Trends and distribution of 5‐metric CVH score for parents’ and offspring are presented in Figure. Similar patterns of declining ideal CVH over time periods was observed for parents and offspring (parents 1948–1971, offspring 1979–2001; Figure). The trend test for CVH score proportions (parent‐offspring: “poor versus poor”, “intermediate versus intermediate” and “ideal versus ideal” CVH) was not statistically significant. In other words, CVH score proportions (poor, intermediate, ideal) for parents’ and offspring were similar at each paired exam period over the course of 53 years of observation. However, rate of PC from 1 exam cycle to the next using Joinpoint regression for trend showed a statistically significant increase in proportions of offspring intermediate CVH (PC, 0.6%; 95% CI, 0.4%–0.8%) with no corresponding statistically significant PC for parents’ intermediate CVH. Even though both cohorts had a similar declining pattern in ideal CVH (Figure S1), parents had a significantly higher rate of percent decline in ideal CVH than the offspring (PC, −3.4%; 95% CI −6.3% to −0.5% versus PC −1.3%; 95% CI −2.4% to −0.1%, respectively). The highest prevalence of ideal CVH for parents’ and offspring was 7.6% in 1953 to 1956 and 22.6% in 1983 to 1987, respectively, with proportions with ideal CVH declining with the aging of both cohorts (Figure). Ideal CVH reduced with increasing age for both parents’ and offspring. Parents who attained all 5 CVH metrics at ideal levels declined from 6.9% to 3.7% between period 1 (1948–1952) and period 6 (1969–1971), while that of offspring declined from 21.8% to 16.9% between period 1 (1979–1983) to period 6 (1998–2001).

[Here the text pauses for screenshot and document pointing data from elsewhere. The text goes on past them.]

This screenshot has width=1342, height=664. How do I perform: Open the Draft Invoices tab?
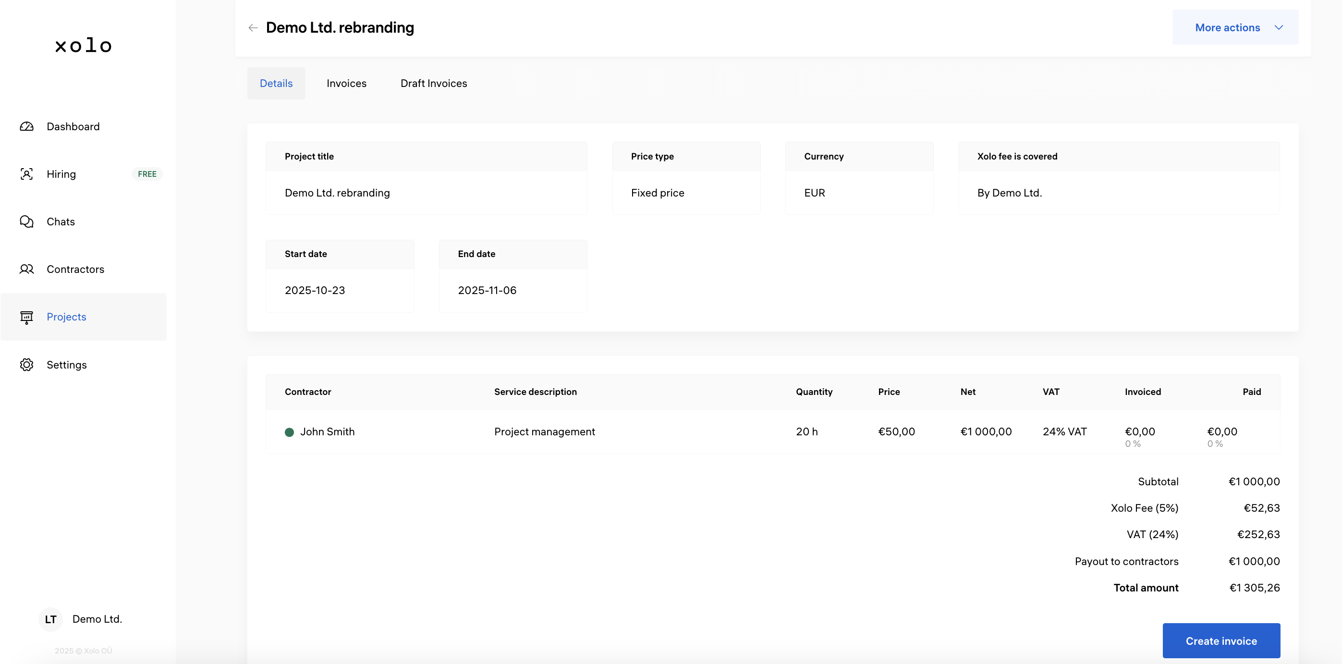433,83
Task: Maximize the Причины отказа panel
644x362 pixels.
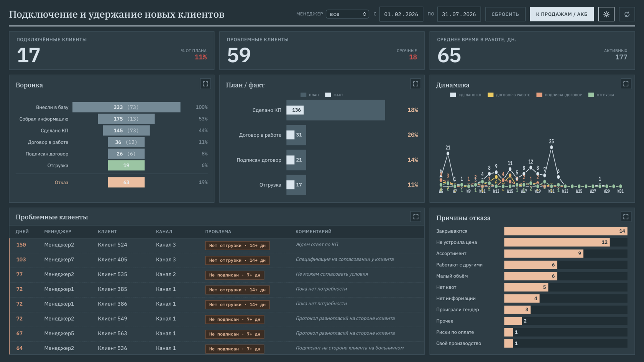Action: click(626, 217)
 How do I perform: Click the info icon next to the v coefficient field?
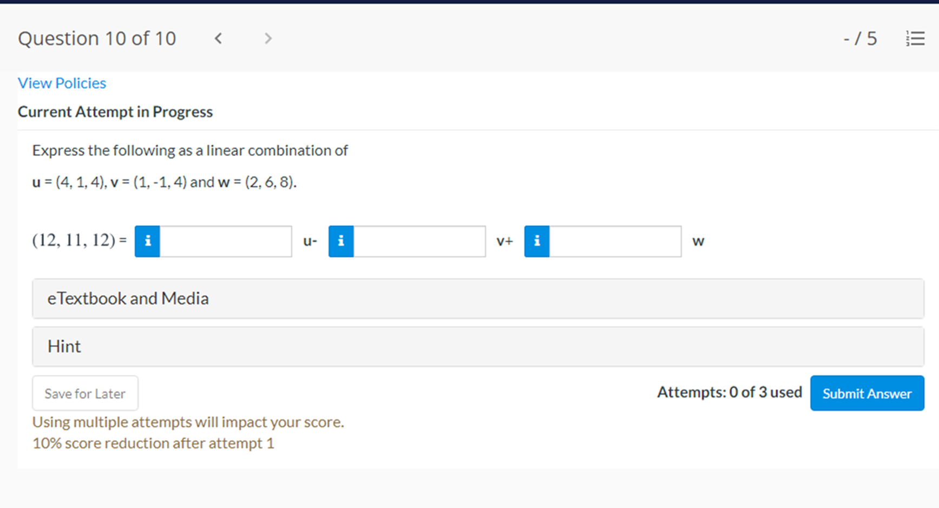pyautogui.click(x=340, y=242)
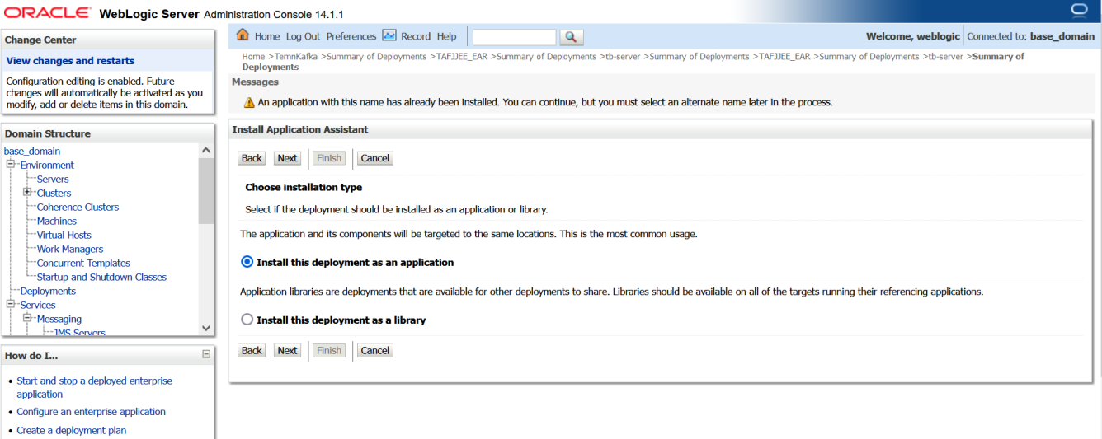
Task: Open View changes and restarts link
Action: coord(70,60)
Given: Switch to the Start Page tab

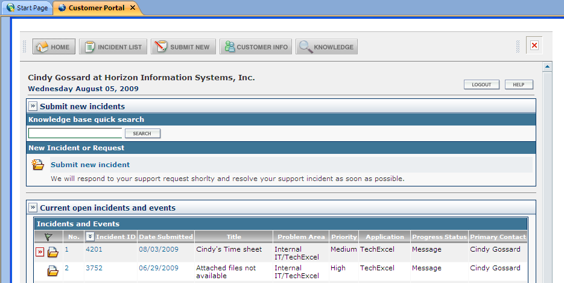Looking at the screenshot, I should (27, 8).
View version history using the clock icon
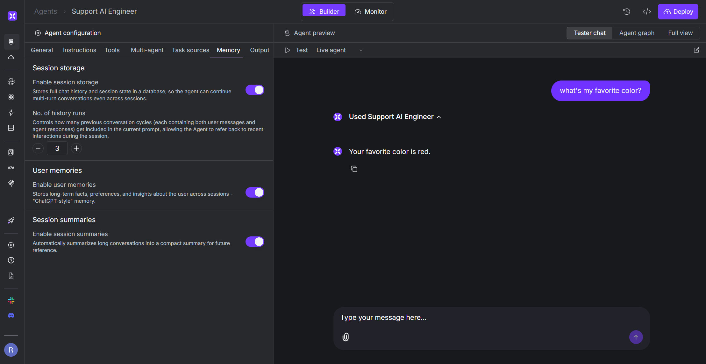The height and width of the screenshot is (364, 706). [627, 11]
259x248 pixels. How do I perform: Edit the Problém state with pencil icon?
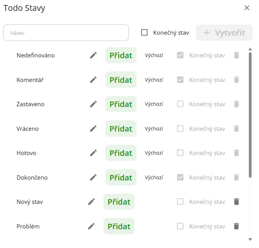pos(91,226)
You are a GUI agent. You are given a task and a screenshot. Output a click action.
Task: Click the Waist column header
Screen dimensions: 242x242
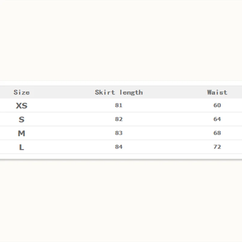(x=217, y=92)
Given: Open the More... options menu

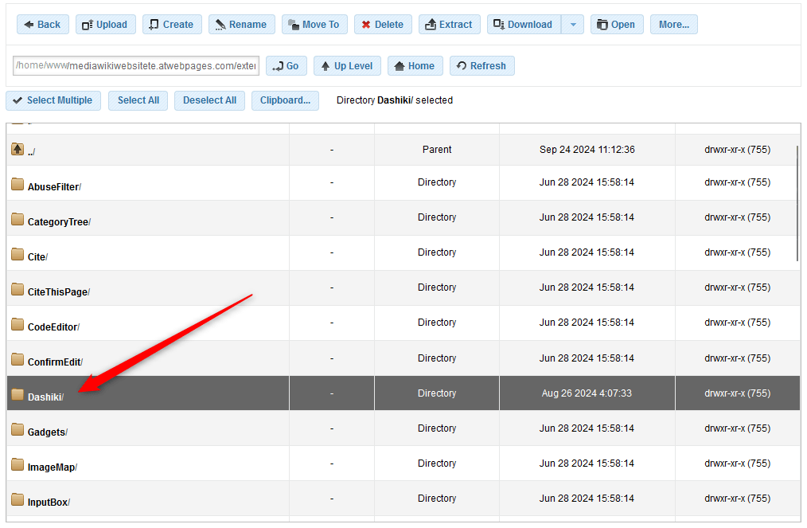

Figure 1. Prevalence and trends of cardiovascular health ("poor", "intermediate", "ideal") for parents and offspring at each paired exam.

Figure 1

Each bar color coding represents the exam‐cycle year period for both parents and offspring. P trend <0.05 for percent change of parent/offspring ideal cardiovascular health and offspring intermediate cardiovascular health. CVH indicates cardiovascular health.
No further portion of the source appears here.